Request
Pick out every line in the records below that contains the string "pixels", and copy each one in full.

Supplied records
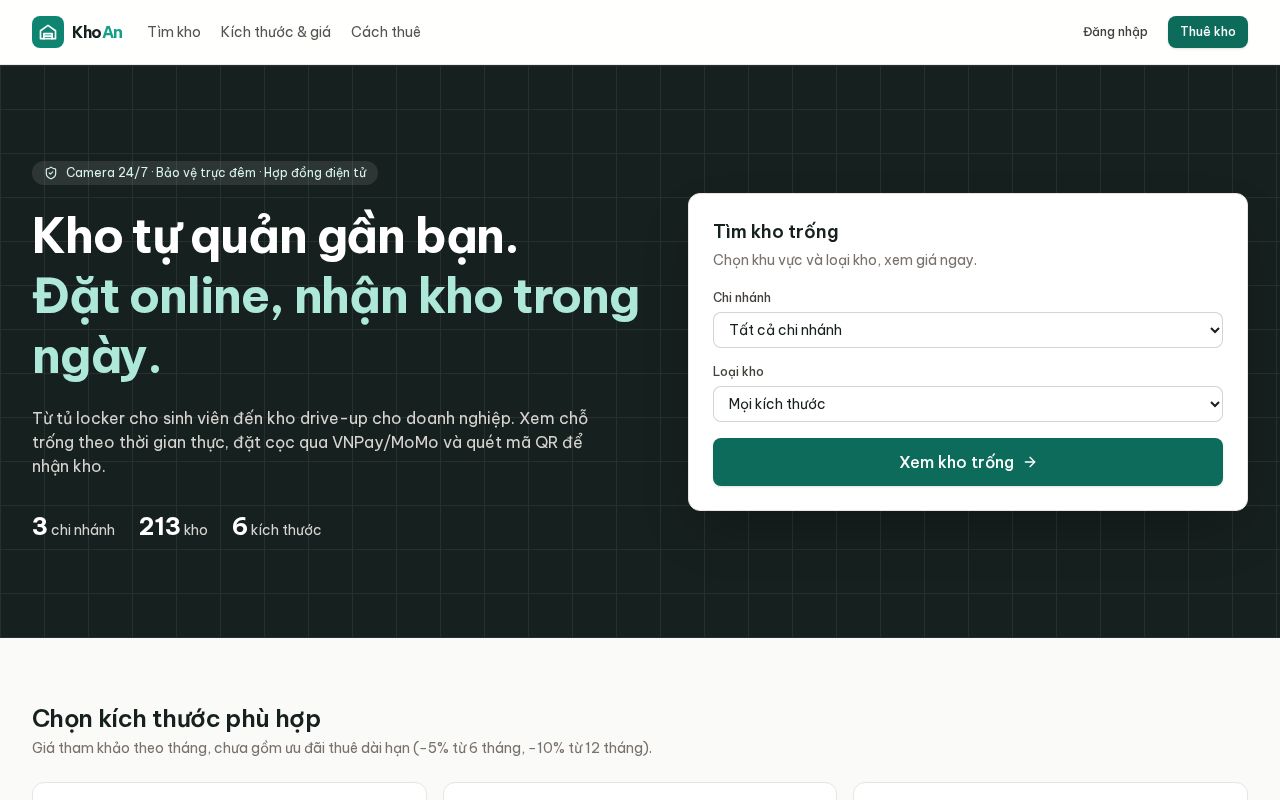Viewport: 1280px width, 800px height.
Task: Click the 6 kích thước statistic
Action: (276, 527)
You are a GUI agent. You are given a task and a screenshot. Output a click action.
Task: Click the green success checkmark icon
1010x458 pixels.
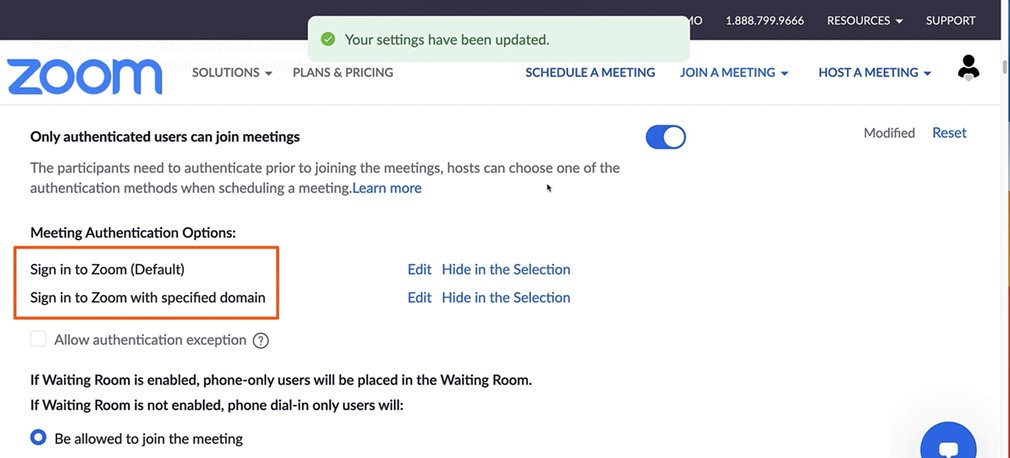pyautogui.click(x=327, y=40)
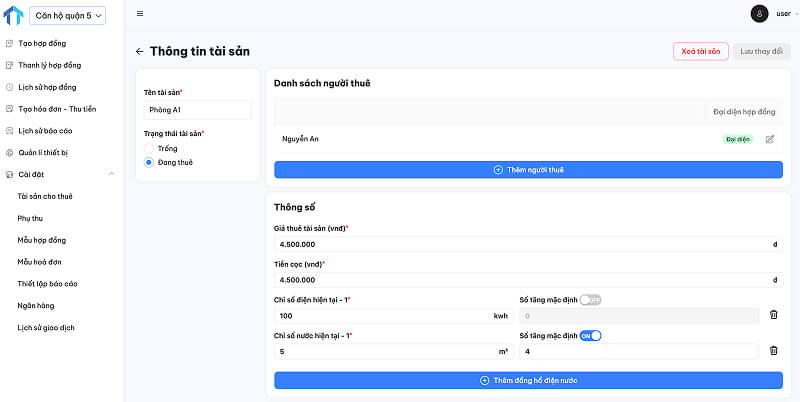Click the Tên tài sản input field
The width and height of the screenshot is (800, 402).
[x=197, y=110]
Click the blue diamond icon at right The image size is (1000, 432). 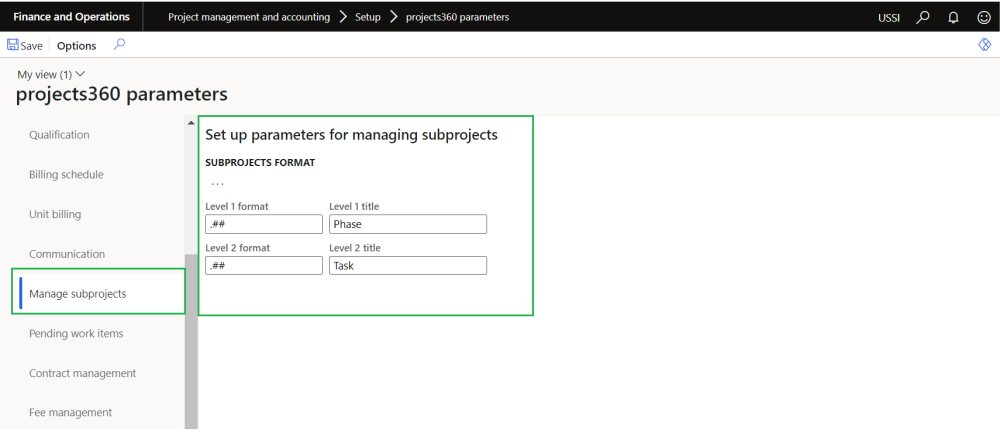tap(984, 46)
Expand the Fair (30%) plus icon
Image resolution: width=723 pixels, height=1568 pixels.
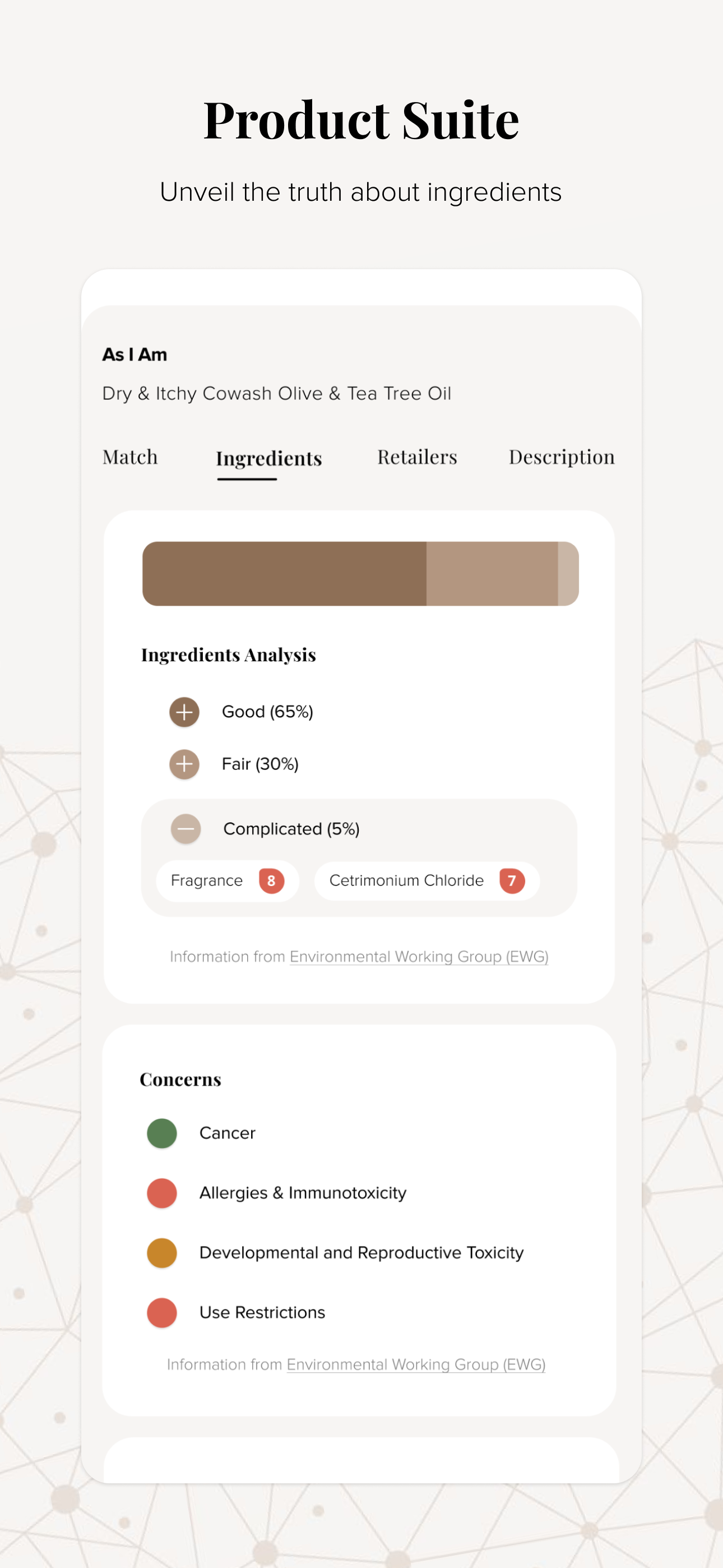184,764
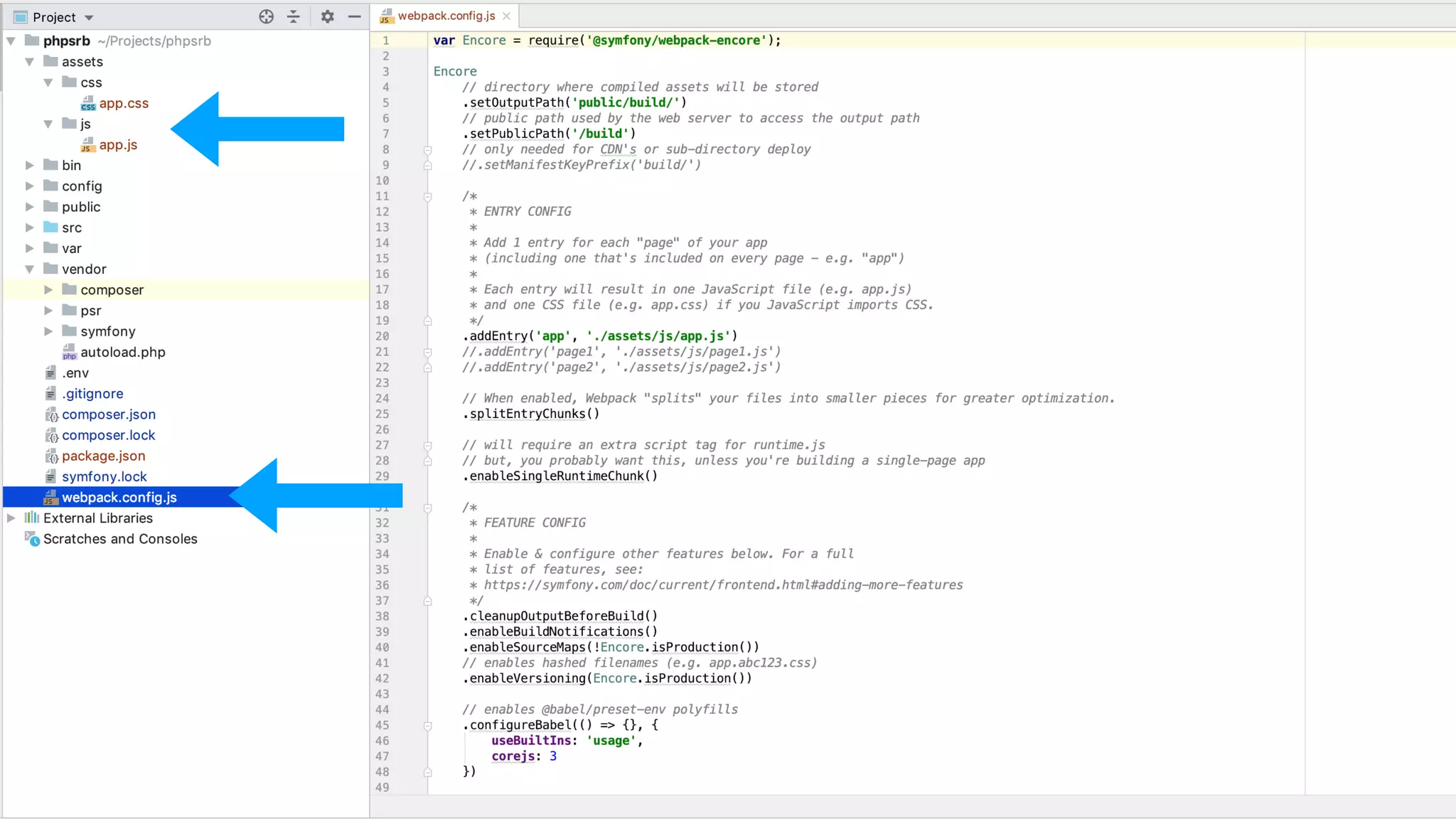Expand the composer folder under vendor
This screenshot has width=1456, height=819.
point(48,290)
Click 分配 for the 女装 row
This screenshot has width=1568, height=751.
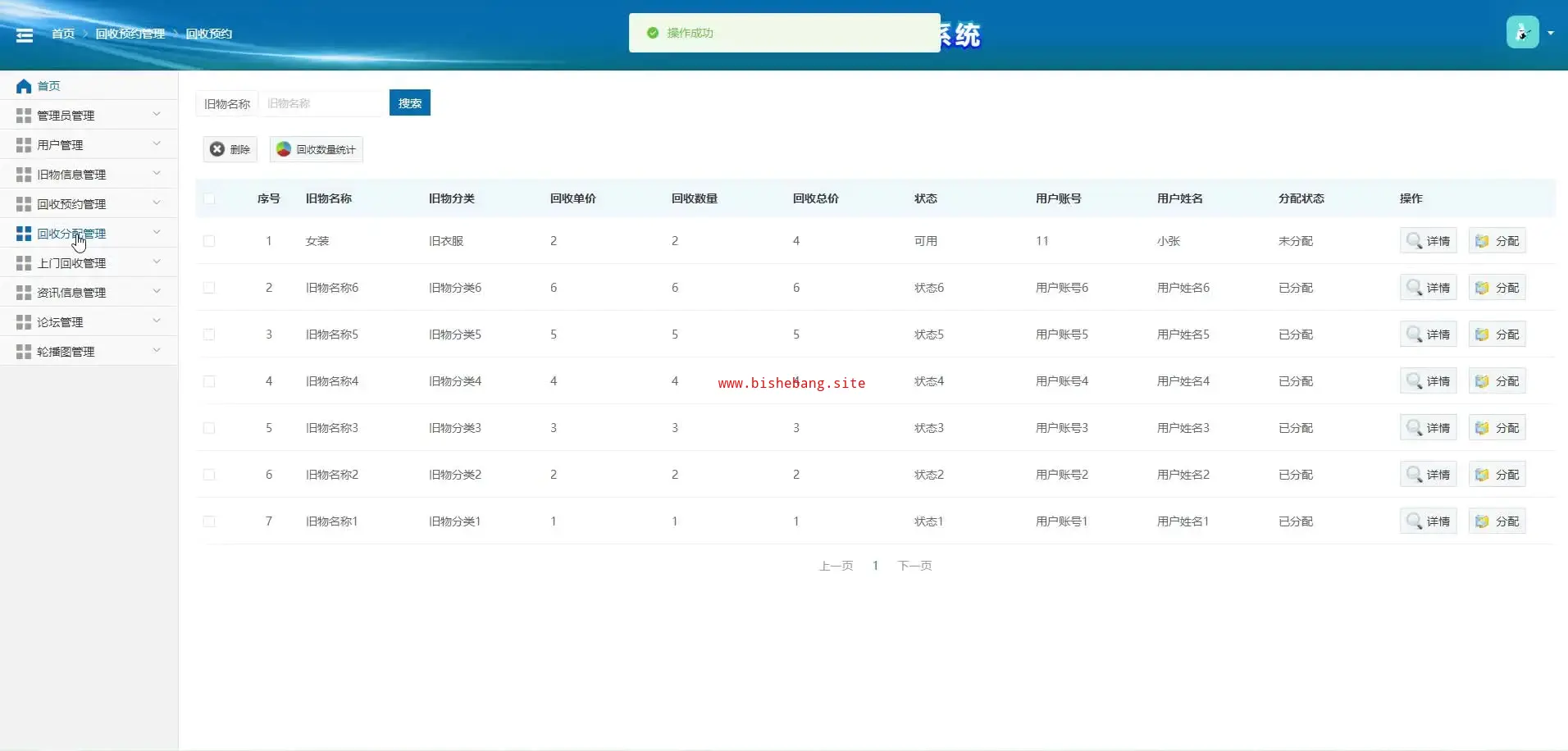1497,241
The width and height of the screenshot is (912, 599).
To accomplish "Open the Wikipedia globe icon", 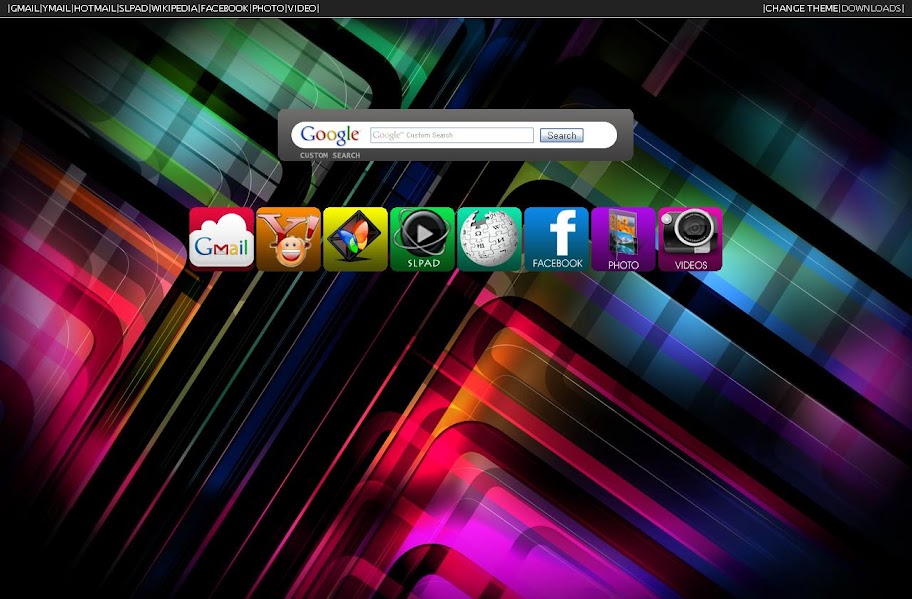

Complete response
1010x458 pixels.
Image resolution: width=723 pixels, height=1568 pixels.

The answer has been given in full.